WHAT YOU SHOULD DO: Please repeat the listing exactly, starting at its first line and stopping after the line that contains "Given: Copy the System Probe ID".

DATASET ENTRIES START

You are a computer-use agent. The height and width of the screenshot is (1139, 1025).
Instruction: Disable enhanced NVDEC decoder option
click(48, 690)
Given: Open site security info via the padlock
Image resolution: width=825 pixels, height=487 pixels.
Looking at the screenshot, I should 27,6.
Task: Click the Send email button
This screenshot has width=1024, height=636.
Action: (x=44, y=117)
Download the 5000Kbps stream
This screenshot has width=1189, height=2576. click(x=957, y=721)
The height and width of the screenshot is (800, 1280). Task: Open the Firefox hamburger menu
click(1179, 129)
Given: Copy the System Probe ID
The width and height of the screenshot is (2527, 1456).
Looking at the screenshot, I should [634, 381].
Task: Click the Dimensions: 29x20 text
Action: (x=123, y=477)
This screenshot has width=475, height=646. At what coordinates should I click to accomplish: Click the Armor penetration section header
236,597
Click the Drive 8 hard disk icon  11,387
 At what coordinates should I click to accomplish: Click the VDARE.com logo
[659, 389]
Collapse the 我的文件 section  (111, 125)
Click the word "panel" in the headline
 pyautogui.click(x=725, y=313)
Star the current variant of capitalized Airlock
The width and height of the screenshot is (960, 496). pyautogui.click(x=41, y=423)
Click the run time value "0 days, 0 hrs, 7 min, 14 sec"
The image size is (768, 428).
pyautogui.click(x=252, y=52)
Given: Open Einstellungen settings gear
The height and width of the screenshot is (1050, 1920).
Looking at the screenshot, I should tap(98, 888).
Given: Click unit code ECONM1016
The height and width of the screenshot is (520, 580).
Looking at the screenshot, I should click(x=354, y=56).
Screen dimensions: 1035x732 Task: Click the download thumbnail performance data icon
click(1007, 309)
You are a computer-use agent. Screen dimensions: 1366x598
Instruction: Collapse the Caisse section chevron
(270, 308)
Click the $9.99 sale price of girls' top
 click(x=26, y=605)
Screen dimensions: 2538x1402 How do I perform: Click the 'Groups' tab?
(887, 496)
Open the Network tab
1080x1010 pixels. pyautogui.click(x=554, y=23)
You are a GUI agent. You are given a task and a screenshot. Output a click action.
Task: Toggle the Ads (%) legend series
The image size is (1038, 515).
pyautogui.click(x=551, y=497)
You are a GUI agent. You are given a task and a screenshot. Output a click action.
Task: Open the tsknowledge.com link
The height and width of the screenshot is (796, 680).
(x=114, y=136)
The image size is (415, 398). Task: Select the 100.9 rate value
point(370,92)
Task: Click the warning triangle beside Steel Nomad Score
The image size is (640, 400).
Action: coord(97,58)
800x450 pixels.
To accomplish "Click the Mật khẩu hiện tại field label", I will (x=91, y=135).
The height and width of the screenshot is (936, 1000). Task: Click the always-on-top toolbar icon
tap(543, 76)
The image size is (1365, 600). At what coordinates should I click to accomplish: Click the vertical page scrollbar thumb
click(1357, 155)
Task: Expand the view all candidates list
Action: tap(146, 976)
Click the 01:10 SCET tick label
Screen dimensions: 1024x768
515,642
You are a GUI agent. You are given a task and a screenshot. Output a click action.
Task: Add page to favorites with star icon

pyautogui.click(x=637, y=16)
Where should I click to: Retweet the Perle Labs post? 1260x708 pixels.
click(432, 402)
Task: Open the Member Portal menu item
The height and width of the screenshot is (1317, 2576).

DATASET ENTRIES END

ANSWER SPACE:
You are a computer-use agent. The height and width of the screenshot is (1139, 1025).
Instruction: Disable enhanced NVDEC decoder option
click(48, 690)
Given: Open site security info via the padlock
Image resolution: width=825 pixels, height=487 pixels.
Looking at the screenshot, I should 27,6.
Task: Click the Send email button
This screenshot has width=1024, height=636.
Action: (x=44, y=117)
Download the 5000Kbps stream
This screenshot has width=1189, height=2576. click(x=957, y=721)
The height and width of the screenshot is (800, 1280). Task: Open the Firefox hamburger menu
click(1179, 129)
Given: Copy the System Probe ID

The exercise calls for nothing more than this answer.